__Provided records__
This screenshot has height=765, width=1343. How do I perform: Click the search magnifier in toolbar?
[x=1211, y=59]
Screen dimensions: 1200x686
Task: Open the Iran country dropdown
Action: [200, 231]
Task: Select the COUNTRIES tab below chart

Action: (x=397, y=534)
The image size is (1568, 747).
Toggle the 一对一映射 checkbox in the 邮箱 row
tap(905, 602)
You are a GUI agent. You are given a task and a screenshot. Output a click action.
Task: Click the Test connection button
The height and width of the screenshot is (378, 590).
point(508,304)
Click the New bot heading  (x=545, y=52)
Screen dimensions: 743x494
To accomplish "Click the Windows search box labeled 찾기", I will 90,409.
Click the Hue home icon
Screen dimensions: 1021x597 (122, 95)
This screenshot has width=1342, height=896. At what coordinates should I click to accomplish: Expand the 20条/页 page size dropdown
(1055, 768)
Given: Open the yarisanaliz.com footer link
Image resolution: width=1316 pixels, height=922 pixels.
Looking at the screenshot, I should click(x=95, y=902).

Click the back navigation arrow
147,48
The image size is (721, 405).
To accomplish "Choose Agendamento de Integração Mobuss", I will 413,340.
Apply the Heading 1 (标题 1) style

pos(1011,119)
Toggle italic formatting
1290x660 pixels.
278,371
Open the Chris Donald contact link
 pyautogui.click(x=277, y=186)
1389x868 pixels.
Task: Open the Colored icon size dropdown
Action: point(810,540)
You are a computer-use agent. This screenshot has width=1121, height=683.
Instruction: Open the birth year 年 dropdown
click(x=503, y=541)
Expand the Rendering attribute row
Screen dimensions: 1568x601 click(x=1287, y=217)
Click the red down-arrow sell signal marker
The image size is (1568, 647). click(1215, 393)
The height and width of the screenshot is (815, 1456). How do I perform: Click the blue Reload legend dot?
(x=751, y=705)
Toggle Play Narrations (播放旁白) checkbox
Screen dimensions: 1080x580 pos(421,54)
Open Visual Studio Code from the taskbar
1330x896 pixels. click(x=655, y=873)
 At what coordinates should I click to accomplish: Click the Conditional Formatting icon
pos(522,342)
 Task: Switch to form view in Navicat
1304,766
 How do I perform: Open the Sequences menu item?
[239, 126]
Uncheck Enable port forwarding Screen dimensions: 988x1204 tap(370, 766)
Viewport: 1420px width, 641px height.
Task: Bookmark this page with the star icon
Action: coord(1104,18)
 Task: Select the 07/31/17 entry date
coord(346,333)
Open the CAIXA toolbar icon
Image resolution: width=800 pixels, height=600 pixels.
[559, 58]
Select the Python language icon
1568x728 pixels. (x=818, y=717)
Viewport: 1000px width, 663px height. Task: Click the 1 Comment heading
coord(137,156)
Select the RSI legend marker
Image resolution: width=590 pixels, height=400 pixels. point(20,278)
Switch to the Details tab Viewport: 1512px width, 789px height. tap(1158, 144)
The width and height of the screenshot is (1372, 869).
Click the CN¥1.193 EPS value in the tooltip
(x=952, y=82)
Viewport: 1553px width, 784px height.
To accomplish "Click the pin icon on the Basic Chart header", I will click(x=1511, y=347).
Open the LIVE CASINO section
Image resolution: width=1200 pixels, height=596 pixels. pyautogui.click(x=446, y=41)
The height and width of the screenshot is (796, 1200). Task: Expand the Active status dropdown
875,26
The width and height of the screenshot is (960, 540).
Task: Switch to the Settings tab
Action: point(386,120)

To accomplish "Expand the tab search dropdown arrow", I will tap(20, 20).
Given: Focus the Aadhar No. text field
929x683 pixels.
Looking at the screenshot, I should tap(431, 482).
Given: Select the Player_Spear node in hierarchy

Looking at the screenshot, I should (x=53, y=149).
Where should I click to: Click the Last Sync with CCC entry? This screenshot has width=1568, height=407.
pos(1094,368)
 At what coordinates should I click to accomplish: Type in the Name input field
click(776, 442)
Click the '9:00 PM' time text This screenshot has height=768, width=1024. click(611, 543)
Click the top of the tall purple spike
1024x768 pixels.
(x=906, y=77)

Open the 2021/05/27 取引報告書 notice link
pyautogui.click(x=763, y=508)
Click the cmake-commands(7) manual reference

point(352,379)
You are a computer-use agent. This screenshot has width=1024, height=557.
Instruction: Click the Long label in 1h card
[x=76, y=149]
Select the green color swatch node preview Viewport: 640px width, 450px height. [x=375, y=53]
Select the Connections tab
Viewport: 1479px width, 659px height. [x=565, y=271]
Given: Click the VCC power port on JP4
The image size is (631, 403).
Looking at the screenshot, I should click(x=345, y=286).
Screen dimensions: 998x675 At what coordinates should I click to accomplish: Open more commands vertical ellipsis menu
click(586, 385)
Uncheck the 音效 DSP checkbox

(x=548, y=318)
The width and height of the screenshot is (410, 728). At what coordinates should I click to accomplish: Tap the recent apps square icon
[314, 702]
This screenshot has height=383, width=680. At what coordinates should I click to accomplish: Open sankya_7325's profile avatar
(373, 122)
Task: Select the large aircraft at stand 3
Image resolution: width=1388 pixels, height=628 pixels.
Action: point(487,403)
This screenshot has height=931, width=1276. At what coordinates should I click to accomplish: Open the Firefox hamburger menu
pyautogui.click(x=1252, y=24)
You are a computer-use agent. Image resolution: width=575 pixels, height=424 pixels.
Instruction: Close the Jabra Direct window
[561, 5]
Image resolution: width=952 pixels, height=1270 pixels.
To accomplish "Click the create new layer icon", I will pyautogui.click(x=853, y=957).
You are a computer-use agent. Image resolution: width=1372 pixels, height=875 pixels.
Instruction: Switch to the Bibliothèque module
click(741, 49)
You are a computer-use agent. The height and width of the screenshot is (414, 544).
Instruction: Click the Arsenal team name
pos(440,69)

__What to do__
Revise all of the records above, substituting "Directive:" for each occurrence of "Instruction:" and leaving every other part unchanged.

__Response to the exercise__
This screenshot has height=765, width=1343. How do I perform: Click the search magnifier in toolbar?
[x=1211, y=59]
Screen dimensions: 1200x686
Task: Open the Iran country dropdown
Action: [200, 231]
Task: Select the COUNTRIES tab below chart

Action: (x=397, y=534)
The image size is (1568, 747).
Toggle the 一对一映射 checkbox in the 邮箱 row
tap(905, 602)
You are a GUI agent. You are given a task and a screenshot. Output a click action.
Task: Click the Test connection button
The height and width of the screenshot is (378, 590).
point(508,304)
Click the New bot heading  (x=545, y=52)
Screen dimensions: 743x494
To accomplish "Click the Windows search box labeled 찾기", I will 90,409.
Click the Hue home icon
Screen dimensions: 1021x597 (122, 95)
This screenshot has width=1342, height=896. At what coordinates should I click to accomplish: Expand the 20条/页 page size dropdown
(1055, 768)
Given: Open the yarisanaliz.com footer link
Image resolution: width=1316 pixels, height=922 pixels.
Looking at the screenshot, I should click(x=95, y=902).

Click the back navigation arrow
147,48
The image size is (721, 405).
To accomplish "Choose Agendamento de Integração Mobuss", I will 413,340.
Apply the Heading 1 (标题 1) style

pos(1011,119)
Toggle italic formatting
1290x660 pixels.
278,371
Open the Chris Donald contact link
 pyautogui.click(x=277, y=186)
1389x868 pixels.
Task: Open the Colored icon size dropdown
Action: point(810,540)
You are a computer-use agent. This screenshot has width=1121, height=683.
Directive: Open the birth year 年 dropdown
click(x=503, y=541)
Expand the Rendering attribute row
Screen dimensions: 1568x601 click(x=1287, y=217)
Click the red down-arrow sell signal marker
The image size is (1568, 647). click(1215, 393)
The height and width of the screenshot is (815, 1456). How do I perform: Click the blue Reload legend dot?
(x=751, y=705)
Toggle Play Narrations (播放旁白) checkbox
Screen dimensions: 1080x580 pos(421,54)
Open Visual Studio Code from the taskbar
1330x896 pixels. click(x=655, y=873)
 At what coordinates should I click to accomplish: Click the Conditional Formatting icon
pos(522,342)
 Task: Switch to form view in Navicat
1304,766
 How do I perform: Open the Sequences menu item?
[239, 126]
Uncheck Enable port forwarding Screen dimensions: 988x1204 tap(370, 766)
Viewport: 1420px width, 641px height.
Task: Bookmark this page with the star icon
Action: coord(1104,18)
 Task: Select the 07/31/17 entry date
coord(346,333)
Open the CAIXA toolbar icon
Image resolution: width=800 pixels, height=600 pixels.
[559, 58]
Select the Python language icon
1568x728 pixels. (x=818, y=717)
Viewport: 1000px width, 663px height. Task: Click the 1 Comment heading
coord(137,156)
Select the RSI legend marker
Image resolution: width=590 pixels, height=400 pixels. point(20,278)
Switch to the Details tab Viewport: 1512px width, 789px height. tap(1158, 144)
The width and height of the screenshot is (1372, 869).
Click the CN¥1.193 EPS value in the tooltip
(x=952, y=82)
Viewport: 1553px width, 784px height.
To accomplish "Click the pin icon on the Basic Chart header", I will click(x=1511, y=347).
Open the LIVE CASINO section
Image resolution: width=1200 pixels, height=596 pixels. pyautogui.click(x=446, y=41)
The height and width of the screenshot is (796, 1200). Task: Expand the Active status dropdown
875,26
The width and height of the screenshot is (960, 540).
Task: Switch to the Settings tab
Action: point(386,120)

To accomplish "Expand the tab search dropdown arrow", I will tap(20, 20).
Given: Focus the Aadhar No. text field
929x683 pixels.
Looking at the screenshot, I should tap(431, 482).
Given: Select the Player_Spear node in hierarchy

Looking at the screenshot, I should (x=53, y=149).
Where should I click to: Click the Last Sync with CCC entry? This screenshot has width=1568, height=407.
pos(1094,368)
 At what coordinates should I click to accomplish: Type in the Name input field
click(776, 442)
Click the '9:00 PM' time text This screenshot has height=768, width=1024. click(611, 543)
Click the top of the tall purple spike
1024x768 pixels.
(x=906, y=77)

Open the 2021/05/27 取引報告書 notice link
pyautogui.click(x=763, y=508)
Click the cmake-commands(7) manual reference

point(352,379)
You are a computer-use agent. This screenshot has width=1024, height=557.
Directive: Click the Long label in 1h card
[x=76, y=149]
Select the green color swatch node preview Viewport: 640px width, 450px height. [x=375, y=53]
Select the Connections tab
Viewport: 1479px width, 659px height. [x=565, y=271]
Given: Click the VCC power port on JP4
The image size is (631, 403).
Looking at the screenshot, I should click(x=345, y=286).
Screen dimensions: 998x675 At what coordinates should I click to accomplish: Open more commands vertical ellipsis menu
click(586, 385)
Uncheck the 音效 DSP checkbox

(x=548, y=318)
The width and height of the screenshot is (410, 728). At what coordinates should I click to accomplish: Tap the recent apps square icon
[314, 702]
This screenshot has height=383, width=680. At what coordinates should I click to accomplish: Open sankya_7325's profile avatar
(373, 122)
Task: Select the large aircraft at stand 3
Image resolution: width=1388 pixels, height=628 pixels.
Action: point(487,403)
This screenshot has height=931, width=1276. At what coordinates should I click to accomplish: Open the Firefox hamburger menu
pyautogui.click(x=1252, y=24)
You are a computer-use agent. Image resolution: width=575 pixels, height=424 pixels.
Directive: Close the Jabra Direct window
[561, 5]
Image resolution: width=952 pixels, height=1270 pixels.
To accomplish "Click the create new layer icon", I will pyautogui.click(x=853, y=957).
You are a computer-use agent. Image resolution: width=1372 pixels, height=875 pixels.
Directive: Switch to the Bibliothèque module
click(741, 49)
You are a computer-use agent. The height and width of the screenshot is (414, 544).
Directive: Click the Arsenal team name
pos(440,69)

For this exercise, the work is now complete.